Robotics classes are now part school’s curricula at multiple levels, and teaching robots are used at home and in the classroom. Students with a more competitive edge might even have opportunities to join groups such as the Computer Science Club’s robotics team at The Villages High School.

And that’s important. Because of the widespread use of automation, it’s critical robotics are taught in school, and every child has access, said Kathleen Schofield, executive director of Northeast Florida STEM2 Hub.

While robotic lessons can do more than open the door to future employment — Schofield said when children program or code they’re taught algebraic thinking to prepare for later in life — it’s definitely a consideration.

Businesses hope the workforce will be prepared for an automated work environment where robots are embedded in the workplace doing repetitive and manual tasks, she said. Having robots perform those tasks will free the human brain to do what humans do best — collaborative problem-solving.

As students get older, the work that goes into that effort can get more complex, like that done by robotics major students at the Robotics, Automation & Design (R.A.D.) Academy, a magnet at Belleview High School.

R.A.D. Instructor Dale Toney’s lab looks like it’s one part shop class, one part computer lab and one part magician’s cave. The walls are lined with a 3D printer, seven robotic arms, drones and other creations.

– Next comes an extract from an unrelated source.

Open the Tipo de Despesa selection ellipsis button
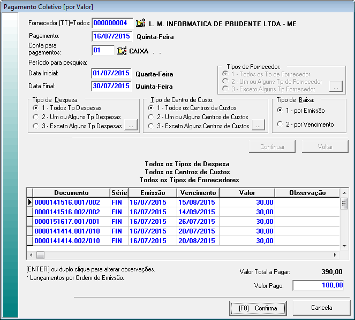 [131, 126]
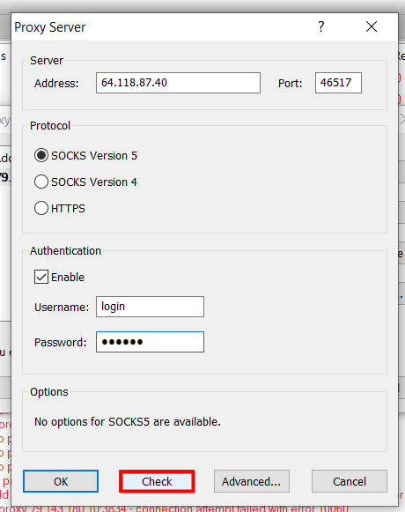Select SOCKS Version 5 protocol

[41, 155]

He uses Lego kits to help introduce students to robotics, but the emphasis is on hands-on projects and certifications.

Toney doesn’t have kids in the program who are going to necessarily build robots, though. The main thing is programming and fixing them, he said.

“That’s where most of these jobs are going to come from,” he said.

The BLS records multiple jobs that involve robotics, and projections vary. But Ajlani and Davis agree there’s a growing demand for a workforce capable of working alongside robots.

It can also be an ongoing process. About 80% of Davis’ students are nontraditional and are in school for additional training for a promotion or because they want a career skill.

Toney’s students have an eye on the future. To celebrate students’ dedication, the room sports talent boards displaying pictures of students with stickers denoting certifications.

“I had to add another one to have room,” he said. “That’s how good these freshmen are.”

The second one’s about half full right now.

With robotics continuing to evolve, those skills won’t be wasted.